=== WORK TASK ===
Set down the material in full. Keep every line exactly as it is.

=== INPUT RECORDS ===
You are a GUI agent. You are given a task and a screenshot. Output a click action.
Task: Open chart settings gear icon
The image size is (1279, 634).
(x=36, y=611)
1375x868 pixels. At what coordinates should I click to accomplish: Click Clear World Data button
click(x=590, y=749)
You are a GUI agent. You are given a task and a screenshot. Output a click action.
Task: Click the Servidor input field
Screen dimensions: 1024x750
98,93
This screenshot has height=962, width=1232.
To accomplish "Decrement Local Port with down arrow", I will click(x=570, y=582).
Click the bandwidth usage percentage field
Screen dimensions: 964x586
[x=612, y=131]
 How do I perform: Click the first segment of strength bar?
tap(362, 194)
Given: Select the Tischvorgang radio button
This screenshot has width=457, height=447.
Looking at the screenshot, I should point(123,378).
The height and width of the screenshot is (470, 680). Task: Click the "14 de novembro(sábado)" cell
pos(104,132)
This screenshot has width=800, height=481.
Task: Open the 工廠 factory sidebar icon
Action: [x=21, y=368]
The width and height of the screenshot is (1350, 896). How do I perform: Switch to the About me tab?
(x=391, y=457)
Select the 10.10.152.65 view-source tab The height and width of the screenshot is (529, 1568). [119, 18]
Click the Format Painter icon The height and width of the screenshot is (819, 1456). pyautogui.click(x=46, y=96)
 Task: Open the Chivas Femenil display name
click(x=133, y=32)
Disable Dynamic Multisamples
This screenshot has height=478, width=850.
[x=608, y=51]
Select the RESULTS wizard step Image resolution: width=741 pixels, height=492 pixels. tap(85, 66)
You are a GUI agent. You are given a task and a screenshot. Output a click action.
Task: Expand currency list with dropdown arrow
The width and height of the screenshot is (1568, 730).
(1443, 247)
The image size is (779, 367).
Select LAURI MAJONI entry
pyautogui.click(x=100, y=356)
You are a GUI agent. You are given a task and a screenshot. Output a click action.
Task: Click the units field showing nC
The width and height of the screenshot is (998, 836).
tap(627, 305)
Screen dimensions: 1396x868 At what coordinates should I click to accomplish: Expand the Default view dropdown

=== THE COMPLETED TASK ===
You are a GUI agent. You are given a task and a screenshot. Output a click action.
Task: Open chart settings gear icon
The image size is (1279, 634).
(x=36, y=611)
1375x868 pixels. At what coordinates should I click to accomplish: Click Clear World Data button
click(x=590, y=749)
You are a GUI agent. You are given a task and a screenshot. Output a click action.
Task: Click the Servidor input field
Screen dimensions: 1024x750
98,93
This screenshot has height=962, width=1232.
To accomplish "Decrement Local Port with down arrow", I will click(x=570, y=582).
Click the bandwidth usage percentage field
Screen dimensions: 964x586
[x=612, y=131]
 How do I perform: Click the first segment of strength bar?
tap(362, 194)
Given: Select the Tischvorgang radio button
This screenshot has width=457, height=447.
Looking at the screenshot, I should point(123,378).
The height and width of the screenshot is (470, 680). Task: Click the "14 de novembro(sábado)" cell
pos(104,132)
This screenshot has width=800, height=481.
Task: Open the 工廠 factory sidebar icon
Action: [x=21, y=368]
The width and height of the screenshot is (1350, 896). How do I perform: Switch to the About me tab?
(x=391, y=457)
Select the 10.10.152.65 view-source tab The height and width of the screenshot is (529, 1568). [119, 18]
Click the Format Painter icon The height and width of the screenshot is (819, 1456). pyautogui.click(x=46, y=96)
 Task: Open the Chivas Femenil display name
click(x=133, y=32)
Disable Dynamic Multisamples
This screenshot has height=478, width=850.
[x=608, y=51]
Select the RESULTS wizard step Image resolution: width=741 pixels, height=492 pixels. tap(85, 66)
You are a GUI agent. You are given a task and a screenshot. Output a click action.
Task: Expand currency list with dropdown arrow
The width and height of the screenshot is (1568, 730).
(1443, 247)
The image size is (779, 367).
Select LAURI MAJONI entry
pyautogui.click(x=100, y=356)
You are a GUI agent. You are given a task and a screenshot. Output a click action.
Task: Click the units field showing nC
The width and height of the screenshot is (998, 836).
tap(627, 305)
Screen dimensions: 1396x868 At what coordinates should I click to accomplish: Expand the Default view dropdown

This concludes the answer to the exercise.